*What to produce*
Reproduce all the entries beneath this sentence exactly.
[Raw data — start]
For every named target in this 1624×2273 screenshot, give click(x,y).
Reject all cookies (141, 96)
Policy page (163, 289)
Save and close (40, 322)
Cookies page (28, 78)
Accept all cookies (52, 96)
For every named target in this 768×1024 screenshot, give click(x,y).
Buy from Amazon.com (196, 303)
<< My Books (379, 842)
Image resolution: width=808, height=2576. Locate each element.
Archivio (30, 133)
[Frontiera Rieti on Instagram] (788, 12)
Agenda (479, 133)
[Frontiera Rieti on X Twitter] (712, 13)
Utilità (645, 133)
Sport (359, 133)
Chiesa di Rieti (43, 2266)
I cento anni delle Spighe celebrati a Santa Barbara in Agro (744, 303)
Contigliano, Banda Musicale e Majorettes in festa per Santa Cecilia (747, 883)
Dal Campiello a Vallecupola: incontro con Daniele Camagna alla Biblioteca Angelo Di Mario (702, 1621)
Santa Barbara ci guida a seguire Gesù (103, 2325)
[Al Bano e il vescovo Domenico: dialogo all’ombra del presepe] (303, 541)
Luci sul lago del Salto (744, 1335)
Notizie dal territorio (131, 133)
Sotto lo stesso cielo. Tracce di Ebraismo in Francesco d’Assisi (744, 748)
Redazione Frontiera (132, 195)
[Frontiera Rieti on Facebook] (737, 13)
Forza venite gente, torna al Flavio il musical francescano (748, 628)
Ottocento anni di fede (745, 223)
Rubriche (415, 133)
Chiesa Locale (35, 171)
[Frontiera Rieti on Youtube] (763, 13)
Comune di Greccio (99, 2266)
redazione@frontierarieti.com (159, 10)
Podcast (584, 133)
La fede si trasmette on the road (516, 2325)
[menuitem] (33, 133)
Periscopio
[Raw data — finish]
*Solution below*
For every named target in this 1624×2273 screenshot, give click(x,y).
Reject all cookies (141, 96)
Policy page (163, 289)
Save and close (40, 322)
Cookies page (28, 78)
Accept all cookies (52, 96)
For every named target in this 768×1024 screenshot, give click(x,y).
Buy from Amazon.com (196, 303)
<< My Books (379, 842)
Image resolution: width=808, height=2576. Locate each element.
Archivio (30, 133)
[Frontiera Rieti on Instagram] (788, 12)
Agenda (479, 133)
[Frontiera Rieti on X Twitter] (712, 13)
Utilità (645, 133)
Sport (359, 133)
Chiesa di Rieti (43, 2266)
I cento anni delle Spighe celebrati a Santa Barbara in Agro (744, 303)
Contigliano, Banda Musicale e Majorettes in festa per Santa Cecilia (747, 883)
Dal Campiello a Vallecupola: incontro con Daniele Camagna alla Biblioteca Angelo Di Mario (702, 1621)
Santa Barbara ci guida a seguire Gesù (103, 2325)
[Al Bano e il vescovo Domenico: dialogo all’ombra del presepe] (303, 541)
Luci sul lago del Salto (744, 1335)
Notizie dal territorio (131, 133)
Sotto lo stesso cielo. Tracce di Ebraismo in Francesco d’Assisi (744, 748)
Redazione Frontiera (132, 195)
[Frontiera Rieti on Facebook] (737, 13)
Forza venite gente, torna al Flavio il musical francescano (748, 628)
Ottocento anni di fede (745, 223)
Rubriche (415, 133)
Chiesa Locale (35, 171)
[Frontiera Rieti on Youtube] (763, 13)
Comune di Greccio (99, 2266)
redazione@frontierarieti.com (159, 10)
Podcast (584, 133)
La fede si trasmette on the road (516, 2325)
[menuitem] (33, 133)
Periscopio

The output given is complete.